_PAGE EXTRACT_.
+++++
Soul Food: Cookbooks As Literature
Soul Food: Cookbooks As Literature
“Nothing can cure the soul but the senses, just as nothing can cure the senses but the soul.” — Oscar Wilde, The Picture of Dorian Gray
Alexandre Dumas père was a terrible and a wonderful man. He fought in wars, hunted, traveled the globe, owned a theatre, dabbled in politics and revolutions here and there, and was bankrupted a few times after spending fortune after fortune on women and high living. And he wrote, and wrote, and wrote, in jail or out of it. With the aid of a number of assistants he was able to turn out over 600 books before the end. He was magnificently ugly, and, apparently, irresistible. Which actually, I don’t doubt that for a minute.
Dumas was also a dedicated cook and the author of a fine book on gastronomy, the enormous Grand Dictionnaire de Cuisine. (That link takes you to the 1873 first edition, which is in French; I can recommend the 1958 English translation and abridgement by Louis Colman, a gentle and sensitive prose stylist who is also possessed of the requisite salacious edge.)
After emerging from under a series of crushing debts, Dumas set out to write this book “as a diversion” in the late 1860s. But then he got really into it, and wound up taking many months over the research and writing. In the dedication of the book to the novelist and critic, Jules Janin, he described his thorny legal troubles, and concluded: “In my contract with Michel Lévy, I had retained the right to write a cookery book and to sell it to whomever I pleased.”
The Regency was a charming period in France. For seven or eight years one lived to drink, love, eat. Then one fine evening the Regent was talking with Mme de Falaris, his little crow, as he called her. His head was heavy, and he laid it on the shoulder of the beautiful courtesan, saying, “Do you believe in hell, sweetheart?”
“If I go, I hope to find you there,” she said.
He did not answer. He was there already.
This anecdote is succeeded by an excellent recipe for salad dressing. “I made a salad that satisfied my guests so well that when Ronconi, one of my most regular guests, could not come he sent for his share of the salad, which was taken to him under a great umbrella when it rained so that no foreign matter might spoil it.” Dumas makes the dressing right in the salad bowl; one hard-cooked egg yolk for each two persons, mashed with oil and mixed with chervil, crushed tuna, macerated anchovies, etc., “and my servant tosses it. On the tossed salad I sprinkle a pinch of paprika, which is the Hungarian red pepper. And there you have the salad that so fascinated poor Ronconi.”
+++++
_DATASET EXCERPT_.

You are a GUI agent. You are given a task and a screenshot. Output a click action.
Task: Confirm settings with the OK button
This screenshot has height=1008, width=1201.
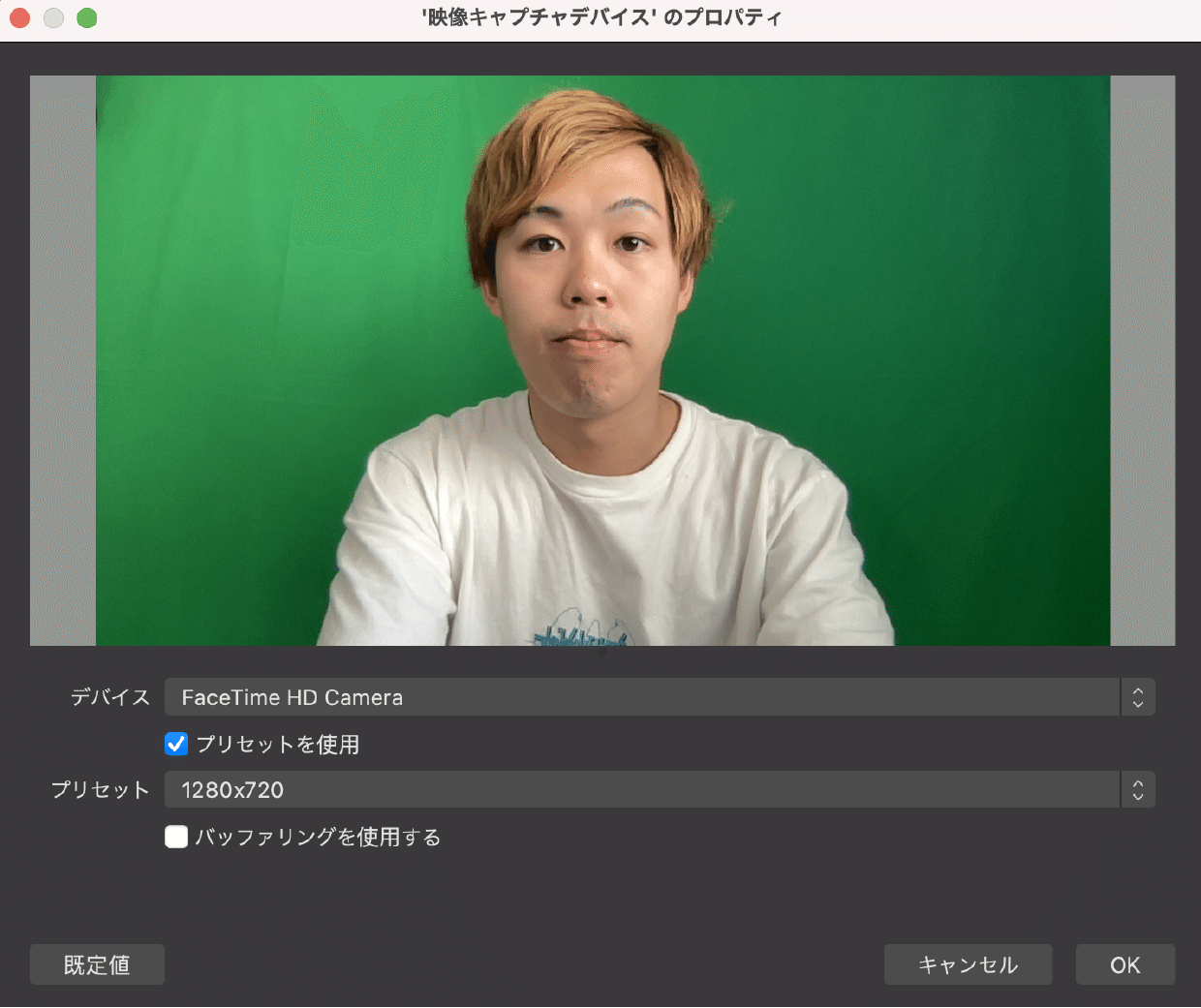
+++++
_EXERCISE DIRECTIONS_. Translate this sentence from the essay on cookbooks as literature into Spanish: "He was magnificently ugly, and, apparently, irresistible." The lines that come after the essay have nothing to do with it.

_COMPLETE ANSWER_. Era magníficamente feo y, al parecer, irresistible.